Cylinder Assembley cont.

The cylinder top cap was made from another piece of bronze, along with the gland cap, but with dimensions that allow for compressing an "O" ring onto the piston rod.



The gland cap for the steam chest was also made, simple turning followed by forming the hex shape on the end. With short items like this I prefer to make a threaded mandrel on hexagon stock, screw on the item, then index it round in the vice. Holding the mandrel horizontally, the work self-tightens whereas holding the mandrel vertically allows the cutter to undo the workpiece.



The cap was screwed tightly into the steam chest (without the "O" ring) and the valve rod hole reamed 3mm right through.



Doing my own thing, rather than blindly following the drawing, I reduced a section of the exhaust pipe to 6.35mm diameter and threaded it 1/4" x 40 tpi. The steam chest base was drilled and tapped to suit and the flanged pipe screwed in tight to the shoulder.
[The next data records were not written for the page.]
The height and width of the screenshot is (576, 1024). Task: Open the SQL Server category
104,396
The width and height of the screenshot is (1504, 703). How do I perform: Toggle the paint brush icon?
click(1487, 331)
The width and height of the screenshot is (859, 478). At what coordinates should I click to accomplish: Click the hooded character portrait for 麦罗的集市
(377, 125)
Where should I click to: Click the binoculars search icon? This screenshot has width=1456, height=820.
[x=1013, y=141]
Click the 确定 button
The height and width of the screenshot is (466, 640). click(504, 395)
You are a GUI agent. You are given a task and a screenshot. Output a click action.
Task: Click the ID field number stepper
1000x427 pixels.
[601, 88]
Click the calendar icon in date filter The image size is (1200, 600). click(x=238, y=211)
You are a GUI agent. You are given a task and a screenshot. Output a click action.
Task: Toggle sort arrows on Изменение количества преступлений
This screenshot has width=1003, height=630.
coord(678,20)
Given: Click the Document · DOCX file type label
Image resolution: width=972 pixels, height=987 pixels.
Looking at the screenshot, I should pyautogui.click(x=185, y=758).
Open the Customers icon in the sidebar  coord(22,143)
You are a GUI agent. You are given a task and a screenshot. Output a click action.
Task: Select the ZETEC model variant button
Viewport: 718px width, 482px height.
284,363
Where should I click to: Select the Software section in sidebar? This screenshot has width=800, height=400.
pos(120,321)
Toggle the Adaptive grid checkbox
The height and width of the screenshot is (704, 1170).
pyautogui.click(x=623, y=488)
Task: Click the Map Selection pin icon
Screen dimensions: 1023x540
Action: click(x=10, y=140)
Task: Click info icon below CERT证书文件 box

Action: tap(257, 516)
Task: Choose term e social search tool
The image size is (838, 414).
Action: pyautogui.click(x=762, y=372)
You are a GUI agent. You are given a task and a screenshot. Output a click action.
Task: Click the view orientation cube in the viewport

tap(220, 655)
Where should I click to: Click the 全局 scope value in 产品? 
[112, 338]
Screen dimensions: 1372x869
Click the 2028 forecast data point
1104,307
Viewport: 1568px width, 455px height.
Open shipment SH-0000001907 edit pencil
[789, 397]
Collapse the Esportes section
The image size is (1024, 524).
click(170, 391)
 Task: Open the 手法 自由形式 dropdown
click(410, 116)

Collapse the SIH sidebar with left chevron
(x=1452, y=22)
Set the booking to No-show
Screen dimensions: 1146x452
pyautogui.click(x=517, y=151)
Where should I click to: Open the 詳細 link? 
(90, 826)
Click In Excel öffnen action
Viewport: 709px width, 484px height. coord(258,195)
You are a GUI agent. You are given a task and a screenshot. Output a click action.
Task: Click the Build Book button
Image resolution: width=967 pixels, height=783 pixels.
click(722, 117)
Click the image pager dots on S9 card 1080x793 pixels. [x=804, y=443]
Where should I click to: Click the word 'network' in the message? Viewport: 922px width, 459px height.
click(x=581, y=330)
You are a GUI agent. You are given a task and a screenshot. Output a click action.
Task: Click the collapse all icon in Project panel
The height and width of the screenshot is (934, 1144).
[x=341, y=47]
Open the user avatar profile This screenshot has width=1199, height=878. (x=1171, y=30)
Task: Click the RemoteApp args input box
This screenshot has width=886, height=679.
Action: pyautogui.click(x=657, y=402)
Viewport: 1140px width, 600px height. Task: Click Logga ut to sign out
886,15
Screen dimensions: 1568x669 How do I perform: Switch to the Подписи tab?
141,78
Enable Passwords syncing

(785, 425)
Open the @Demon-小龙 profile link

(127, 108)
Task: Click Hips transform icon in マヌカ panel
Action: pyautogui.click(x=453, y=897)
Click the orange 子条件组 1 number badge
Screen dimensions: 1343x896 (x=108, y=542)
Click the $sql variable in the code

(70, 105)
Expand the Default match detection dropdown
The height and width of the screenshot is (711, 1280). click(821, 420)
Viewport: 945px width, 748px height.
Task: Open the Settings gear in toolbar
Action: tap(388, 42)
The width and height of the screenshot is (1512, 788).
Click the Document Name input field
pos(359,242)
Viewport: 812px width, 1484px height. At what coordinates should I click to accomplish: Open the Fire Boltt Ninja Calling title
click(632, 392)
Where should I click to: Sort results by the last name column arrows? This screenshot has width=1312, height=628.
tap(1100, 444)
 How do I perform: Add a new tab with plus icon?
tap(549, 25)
This does make the exhaust passage smaller than design but it's not supposed to be a high-revving steam engine, just a slow-speed pump.

The assembly was held in the vice, using timber to clamp on the curved surface, and the four flange holes drilled and tapped.



Then the base assembly was bolted onto the cylinder using five M2.5 stainless steel cap screws.





And a couple of pictures of it all assembled.





Regards, Steve
Member of the Isle of Wight Model Engineers Society
www.stevesbritannia.co.uk

Offline Michael S.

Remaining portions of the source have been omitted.